4469- Bize İbn Nümeyr rivâyet etti.

(Dedi ki): Bize babam rivâyet etti. H.

Bize İbn Ebî Ömer de rivâyet etti.

(Dedi ki): Bize Süfyân rivâyet etti. H.

Bize İshâk b. İbrahim ile Aliy b. Haşrem dahi rivâyet ettiler. (Dediler ki): Bize Îsâ b. Yûnus haber verdi.

Bu râvilerin hepsi A'meş'den bu isnâdla bu hadîsin mislini rivâyet etmişlerdir.

4470- Bize Ahmed b. Hanbel ile Muhammed b. El-Müsennâ rivâyet ettiler. Lâfız Ahmed'indir. (Dediler ki): Bize Abdurrahman b. Mehdî, Süfyân'dan, o da A'meş'den, o da Abdullah b. Mürra'dan, o da Mesrûk'dan, o da Abdullah'dan naklen rivâyet etti.

(Dedi ki): Resûlüllah (sallallahü aleyhi ve sellem) aramızda ayağa kalkarak şöyle buyurdular:

«Kendisinden başka ilâh olmayan Allah'a yemîn ederim ki, Allah'tan başka ilâh olmadığına ve benim Resûlüllah olduğuma şehâdet eden müslüman bir adamın kanı helâl olmaz. Ancak üç kişi müstesna! İslâm'ı terk eden, cemaati bırakan yahut cemaatten ayrılan (burada Ahmed şekket-miştir) zina eden dul ve cana karşı can!»

4471- Ameş

Dedi ki: «Ben bunu İbrahim'e rivâyet ettim. O da bana Es-ved'den, o da Âişe'den naklen bunun mislini rivâyet etti.»

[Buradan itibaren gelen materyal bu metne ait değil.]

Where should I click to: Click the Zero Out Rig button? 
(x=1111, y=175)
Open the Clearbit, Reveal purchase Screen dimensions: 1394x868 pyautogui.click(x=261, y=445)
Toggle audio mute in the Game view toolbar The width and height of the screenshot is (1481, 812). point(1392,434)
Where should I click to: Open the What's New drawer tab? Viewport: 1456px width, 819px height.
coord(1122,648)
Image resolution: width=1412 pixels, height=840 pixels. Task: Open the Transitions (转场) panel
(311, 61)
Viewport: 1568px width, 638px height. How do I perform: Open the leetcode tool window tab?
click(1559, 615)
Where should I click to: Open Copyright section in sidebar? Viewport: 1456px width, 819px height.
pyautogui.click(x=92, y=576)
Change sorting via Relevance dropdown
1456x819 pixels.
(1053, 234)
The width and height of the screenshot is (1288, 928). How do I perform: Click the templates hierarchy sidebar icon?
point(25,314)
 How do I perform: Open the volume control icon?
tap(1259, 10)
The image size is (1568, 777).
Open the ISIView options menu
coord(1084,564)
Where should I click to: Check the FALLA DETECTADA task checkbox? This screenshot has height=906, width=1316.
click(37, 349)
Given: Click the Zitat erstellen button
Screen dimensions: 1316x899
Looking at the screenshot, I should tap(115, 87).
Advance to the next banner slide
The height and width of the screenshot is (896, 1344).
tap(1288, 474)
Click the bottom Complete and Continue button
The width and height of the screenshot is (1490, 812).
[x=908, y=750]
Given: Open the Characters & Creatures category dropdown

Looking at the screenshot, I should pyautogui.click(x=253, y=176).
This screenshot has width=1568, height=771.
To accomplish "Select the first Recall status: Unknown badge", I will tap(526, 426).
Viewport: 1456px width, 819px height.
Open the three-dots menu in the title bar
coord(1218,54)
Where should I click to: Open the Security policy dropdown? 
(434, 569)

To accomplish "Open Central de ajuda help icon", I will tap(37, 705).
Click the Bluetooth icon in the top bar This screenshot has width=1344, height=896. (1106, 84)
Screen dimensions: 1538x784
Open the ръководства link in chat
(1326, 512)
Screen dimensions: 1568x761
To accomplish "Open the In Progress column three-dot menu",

4472- Bana Haccâc b. Eş-Şair ile Kâsım b. Zekeriyyâ da rivâyet ettiler. (Dediler ki): Bize Ubeydullah b. Mûsa, Seyhan'dan, o da A'meş'den her iki isnâdla birden Süfyân hadisi gibi rivâyette bulundu. Bunlar hadiste:

«Kendisinden başka ilâh olmayan Allah'a yemîn ederim ki...» cümlesini zikretmemişlerdir.

Bu hadîsi Buhârî ile Tirmizî «Diyât» bahsinde; Ebû Dâvûd «Hudûd»da; Nesâî «Muharebe» ve «Kaved» bahislerinde muhtelif râvilerden tahrîc etmişlerdir.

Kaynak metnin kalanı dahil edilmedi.